How Network Statistics Can Make Search Better And More Relevant

[qi:013] This week I read a fascinating article by Joe Weinman that was published in Business Communications Review. In it, he proposes an innovative concept that could initiate a paradigm shift in Internet search, fixing what may be its biggest problem: too many results, many of which are of limited relevance.

He argues that the search engine portals have been ignoring a wealth of information that can be gathered from the network layer. Search engines, he says, could use deep packet inspection, sampling, and other techniques to collect network traffic statistics, analyze and parse the statistics to better understand usage and popularity of sites and the pages within those sites — then add this knowledge to their algorithms to return more relevant results.

As Weinman explains:

Network traffic statistics such as unique visitors, interval between visitor arrival at a page or site and departure from a page or site, packets transferred, subsequent clicks from a page vs. reloads of prior pages, clicks leading to other pages within a site, and similar types of measures could be an excellent indicator of average user interest in a page or site, which in turn is a proxy for relevance.

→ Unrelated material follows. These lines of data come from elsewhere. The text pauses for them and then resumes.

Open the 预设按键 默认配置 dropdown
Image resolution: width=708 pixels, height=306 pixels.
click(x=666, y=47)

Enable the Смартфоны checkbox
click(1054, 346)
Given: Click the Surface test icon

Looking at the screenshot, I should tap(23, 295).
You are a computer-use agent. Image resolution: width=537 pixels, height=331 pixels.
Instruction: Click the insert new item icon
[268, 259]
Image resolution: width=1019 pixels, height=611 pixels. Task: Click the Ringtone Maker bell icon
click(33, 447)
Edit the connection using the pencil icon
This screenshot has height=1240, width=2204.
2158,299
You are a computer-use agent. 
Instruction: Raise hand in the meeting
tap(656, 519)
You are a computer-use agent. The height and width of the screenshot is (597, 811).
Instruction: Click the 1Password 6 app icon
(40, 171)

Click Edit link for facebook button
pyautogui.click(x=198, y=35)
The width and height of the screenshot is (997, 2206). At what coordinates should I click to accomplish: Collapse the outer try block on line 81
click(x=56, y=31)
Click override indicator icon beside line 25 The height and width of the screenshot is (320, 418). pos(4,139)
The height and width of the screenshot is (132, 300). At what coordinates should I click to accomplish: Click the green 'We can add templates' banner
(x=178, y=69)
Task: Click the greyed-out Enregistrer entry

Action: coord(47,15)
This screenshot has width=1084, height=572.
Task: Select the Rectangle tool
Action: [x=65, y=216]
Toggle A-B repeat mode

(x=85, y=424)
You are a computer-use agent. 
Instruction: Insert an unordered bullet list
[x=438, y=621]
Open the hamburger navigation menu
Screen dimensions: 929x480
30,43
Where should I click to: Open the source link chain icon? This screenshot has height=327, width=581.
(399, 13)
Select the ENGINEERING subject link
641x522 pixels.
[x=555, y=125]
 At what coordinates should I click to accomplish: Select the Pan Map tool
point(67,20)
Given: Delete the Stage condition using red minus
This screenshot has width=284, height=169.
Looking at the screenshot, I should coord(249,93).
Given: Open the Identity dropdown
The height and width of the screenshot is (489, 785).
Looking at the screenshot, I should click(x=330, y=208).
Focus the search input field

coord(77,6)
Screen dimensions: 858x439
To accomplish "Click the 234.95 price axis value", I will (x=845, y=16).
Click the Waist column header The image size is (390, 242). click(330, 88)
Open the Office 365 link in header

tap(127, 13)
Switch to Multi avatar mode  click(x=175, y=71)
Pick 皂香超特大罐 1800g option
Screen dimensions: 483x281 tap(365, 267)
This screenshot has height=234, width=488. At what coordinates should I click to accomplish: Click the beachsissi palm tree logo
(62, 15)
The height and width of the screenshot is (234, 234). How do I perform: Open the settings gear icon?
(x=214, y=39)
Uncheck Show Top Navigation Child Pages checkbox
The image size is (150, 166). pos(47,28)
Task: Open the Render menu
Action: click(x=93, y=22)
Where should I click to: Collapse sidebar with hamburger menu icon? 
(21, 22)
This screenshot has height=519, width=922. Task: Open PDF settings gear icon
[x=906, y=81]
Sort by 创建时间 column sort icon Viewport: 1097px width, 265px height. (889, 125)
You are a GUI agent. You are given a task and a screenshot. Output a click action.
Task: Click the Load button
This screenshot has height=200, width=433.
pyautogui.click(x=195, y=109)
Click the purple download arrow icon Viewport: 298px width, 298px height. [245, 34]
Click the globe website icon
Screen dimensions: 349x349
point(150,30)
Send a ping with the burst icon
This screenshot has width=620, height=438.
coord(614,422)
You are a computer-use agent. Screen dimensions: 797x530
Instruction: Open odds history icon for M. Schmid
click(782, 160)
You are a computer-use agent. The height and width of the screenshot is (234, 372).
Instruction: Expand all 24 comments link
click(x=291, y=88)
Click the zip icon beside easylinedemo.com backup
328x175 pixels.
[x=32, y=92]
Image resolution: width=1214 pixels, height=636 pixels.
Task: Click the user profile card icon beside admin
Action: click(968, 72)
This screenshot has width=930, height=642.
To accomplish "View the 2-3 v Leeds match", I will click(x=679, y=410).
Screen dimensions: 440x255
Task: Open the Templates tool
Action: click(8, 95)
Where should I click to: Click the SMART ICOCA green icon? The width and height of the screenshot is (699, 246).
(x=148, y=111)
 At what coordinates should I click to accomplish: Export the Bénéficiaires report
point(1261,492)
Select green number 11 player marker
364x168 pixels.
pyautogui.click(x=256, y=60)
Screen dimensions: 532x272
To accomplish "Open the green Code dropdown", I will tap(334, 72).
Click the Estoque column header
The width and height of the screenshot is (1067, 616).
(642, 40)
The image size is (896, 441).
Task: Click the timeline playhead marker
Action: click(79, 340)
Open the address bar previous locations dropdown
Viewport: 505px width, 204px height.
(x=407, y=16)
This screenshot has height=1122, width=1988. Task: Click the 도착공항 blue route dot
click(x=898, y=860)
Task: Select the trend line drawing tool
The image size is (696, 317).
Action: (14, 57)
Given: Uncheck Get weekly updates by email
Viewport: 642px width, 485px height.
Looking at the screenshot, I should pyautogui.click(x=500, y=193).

Weinman provides a great analysis of today’s Internet search technologies and builds a very credible argument, citing numerous examples of ways in which network traffic statistics can be used to aid search relevancy. One example asks: If you were trying to select from among several restaurants, would you count the number of reviews written about each one (Google’s PageRank (GOOG) algorithm simplified) or go look in each of their front windows to see which of them were empty and which of them were packed with happy diners?

Although refining search relevance is the main thrust of the article, it is clearly in the interest of large global telecommunications providers to find a way to add value for their customers beyond providing commodity bandwidth and connectivity services. One logical assumption is that telcos and ISPs would want to gather network traffic statistics and sell the results to Internet search companies for inclusion in their algorithms.

The technology involved sounds suspiciously like a domestic surveillance program that was exposed last year and as such, could raise privacy concerns. But this may not be an issue if the data was gathered anonymously and aggregated to show generic network traffic flows, not personal information. After all, you don’t need to know anything about the diners in a restaurant to evaluate its popularity.

After reading Weinman’s article, I believe that it is technically possible to make search results more relevant using network traffic statistics. Such an approach could give birth to a whole new search algorithm — driven by network traffic statistics — which could, in turn, shift the strategic balance between companies who run search engines and the network service providers who provide commodity bandwidth. But it begs the question: Are you comfortable with your service provider helping to provide this relevancy by using your network traffic data?